WHAT TO DO:
Please rewrite the paragraph beginning "Remote working also demands" from the article on work-from-home schedules as a short bulleted list, keeping its main facts.

The Best Work From Home Schedule For Work – Life Balance

Work from home schedule

Working from home may seem liberating – you do not have to get ready or commute to work, and you can stay in your “home clothes” all day and work from your bed. However, the remote work lifestyle isn’t all that rosy. In fact, the lack of structure can take a toll on our mental health, many people suffer depression and work from home burnout as a result. Humans are creatures of habit, and if we do not have a daily schedule, we may feel lost and directionless. That is why having a daily work at home schedule can instil some structure to your day. Here are a few of Working Den’s best tips to set up a sustainable working schedule to help you reap the benefits of working from home. 

Set office hours 

Without a commute or a physical space that sets clear boundaries between “work” and “home, it is difficult to have a sense of structure to your day. That is why setting office hours is important to install that structure. It can feel a bit silly to have “office hours” when you don’t work in an office, but without it, work can bleed into your personal time and negatively affect your mental health and well-being. 

Remote working also demands that you stay connected and be responsive, and more often than not you will get messages well into the evening and during weekends. Having a set working from home schedule is also useful for your team and co-workers, so they can manage their expectations about your responsiveness outside of working hours. Knowing when work ends and when relaxation can begin will also help you maintain motivation throughout the day, and organise your projects and meetings so that you can wind down and turn your “work brain” off when work is over.

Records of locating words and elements
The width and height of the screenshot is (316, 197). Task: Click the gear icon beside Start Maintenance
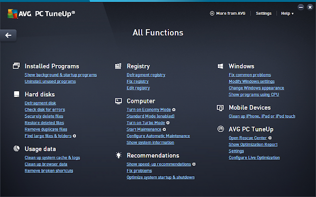(x=164, y=129)
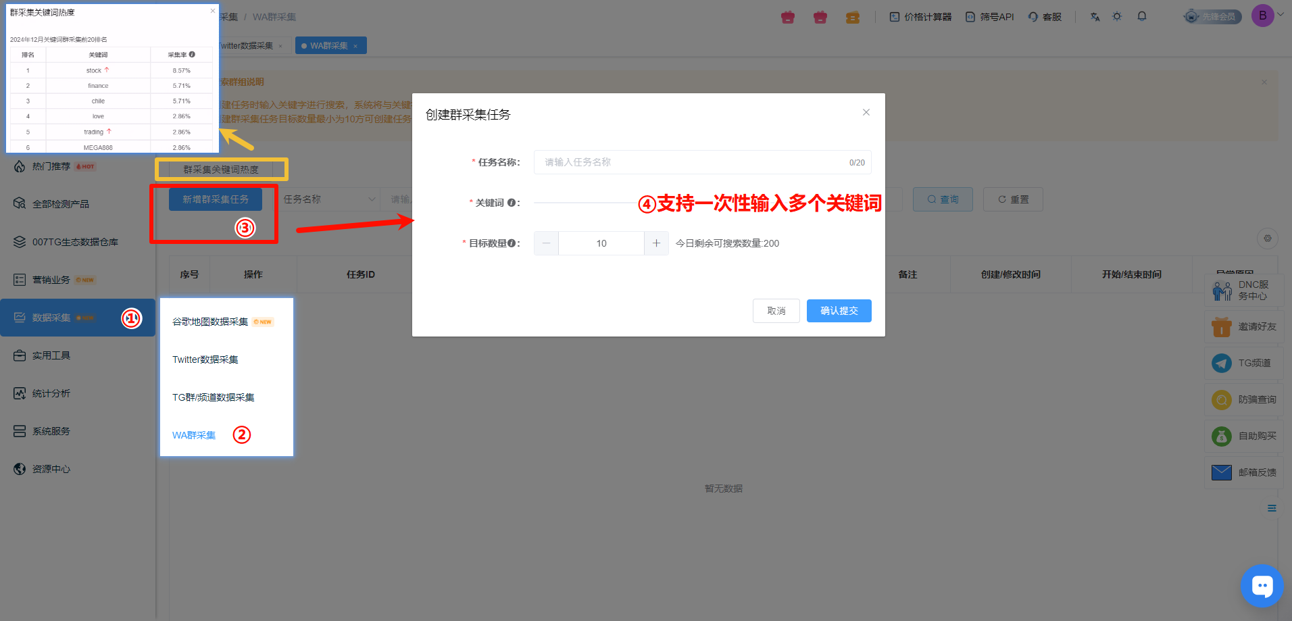Open the notification bell

(1142, 17)
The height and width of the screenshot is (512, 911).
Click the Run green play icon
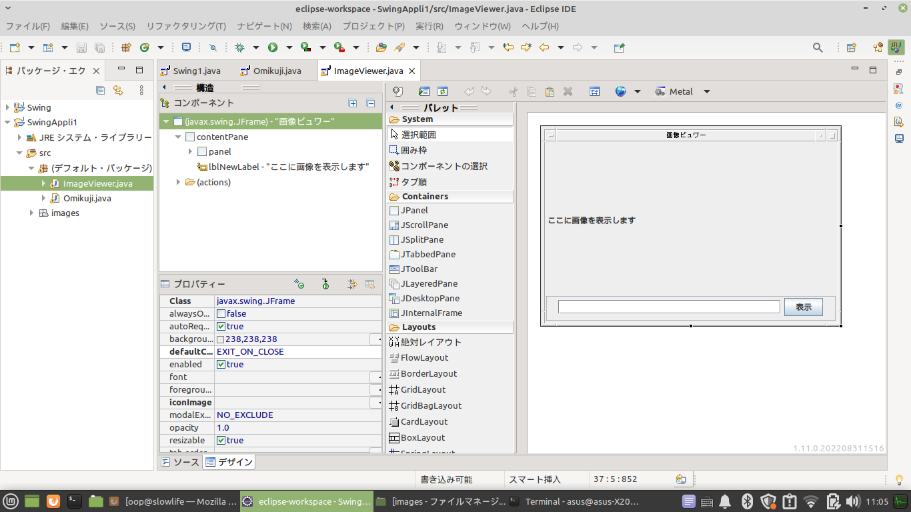coord(273,47)
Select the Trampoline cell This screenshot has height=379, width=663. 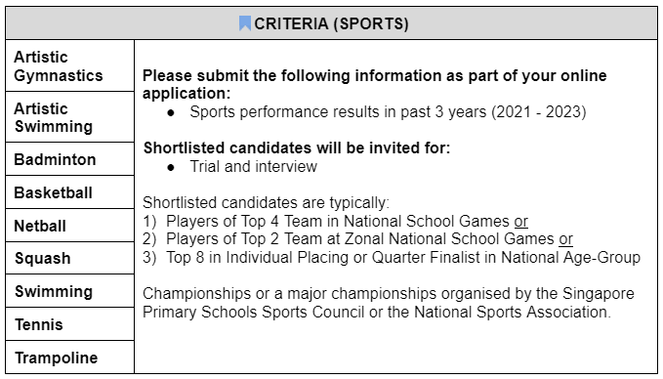pyautogui.click(x=70, y=357)
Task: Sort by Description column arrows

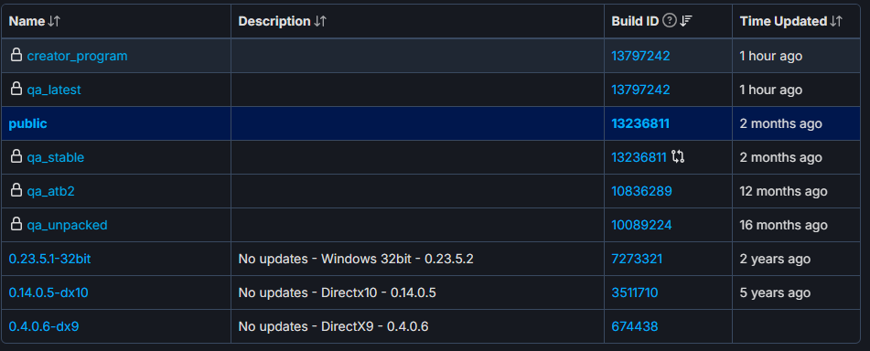Action: point(320,22)
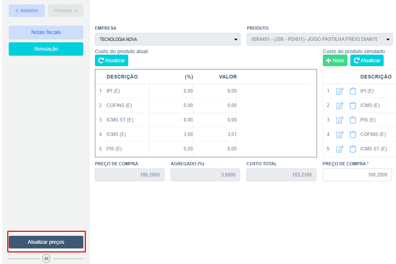Viewport: 396px width, 264px height.
Task: Refresh current product cost with Atualizar
Action: point(112,60)
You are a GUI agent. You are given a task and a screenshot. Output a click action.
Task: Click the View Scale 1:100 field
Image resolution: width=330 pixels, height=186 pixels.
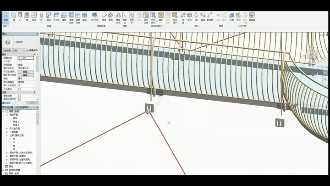pyautogui.click(x=26, y=58)
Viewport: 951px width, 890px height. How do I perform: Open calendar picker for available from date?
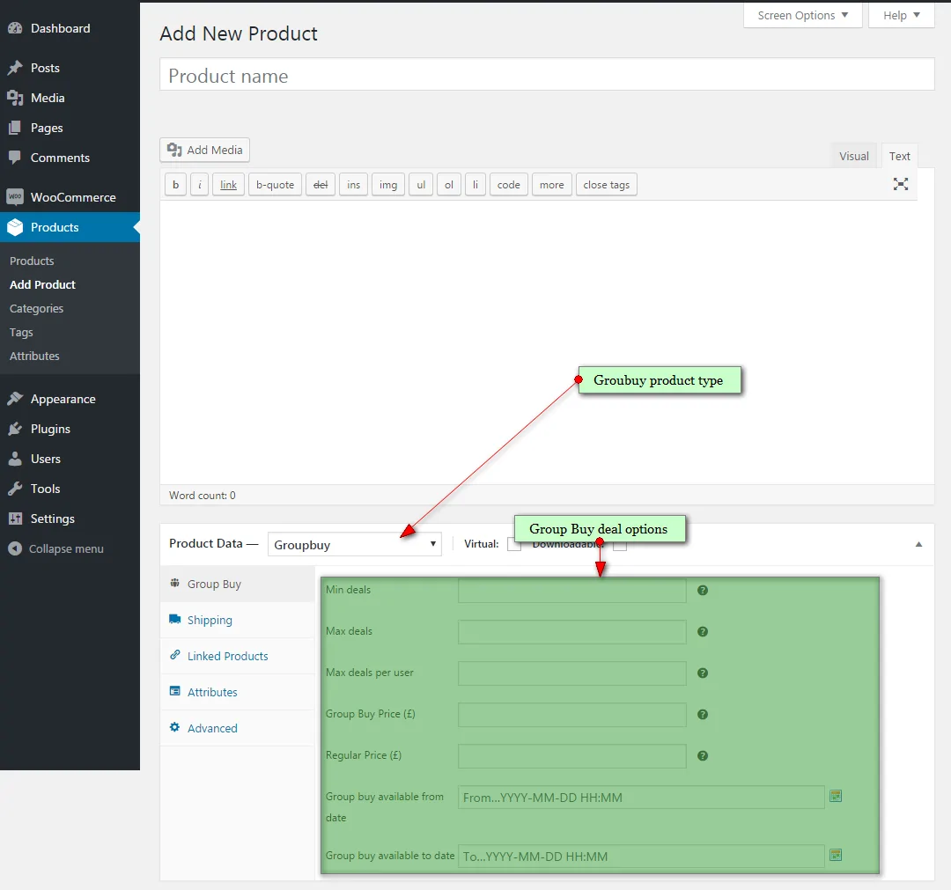pyautogui.click(x=836, y=797)
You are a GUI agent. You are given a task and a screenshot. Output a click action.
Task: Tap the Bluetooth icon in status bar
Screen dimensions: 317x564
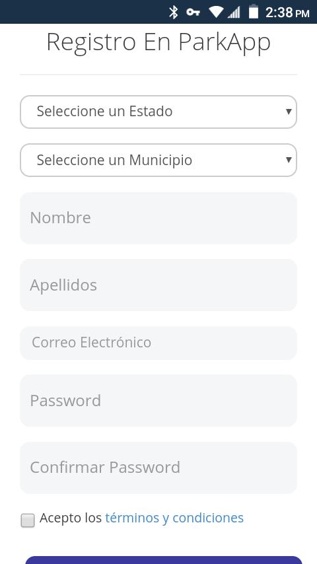point(174,13)
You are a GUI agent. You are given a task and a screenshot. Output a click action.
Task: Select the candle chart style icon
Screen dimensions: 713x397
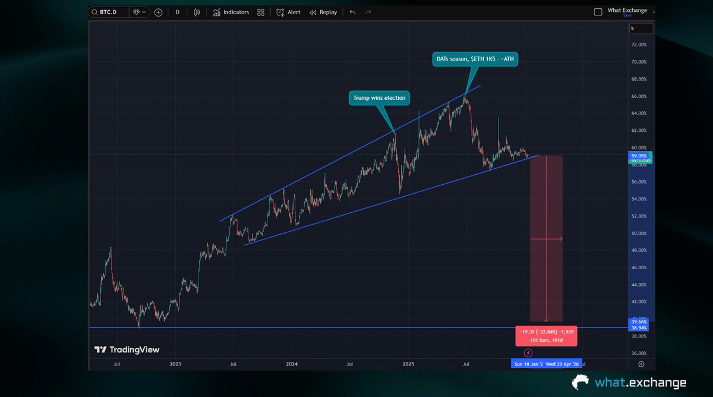click(196, 12)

SOLUTION:
- Remote work requires staying connected and responsive, and messages often arrive in the evening and on weekends.
- A set work-from-home schedule lets your team and co-workers manage their expectations about your responsiveness outside working hours.
- Knowing when work ends and relaxation begins helps you stay motivated through the day.
- It also helps you organize projects and meetings so you can wind down and turn off your "work brain" when work is over.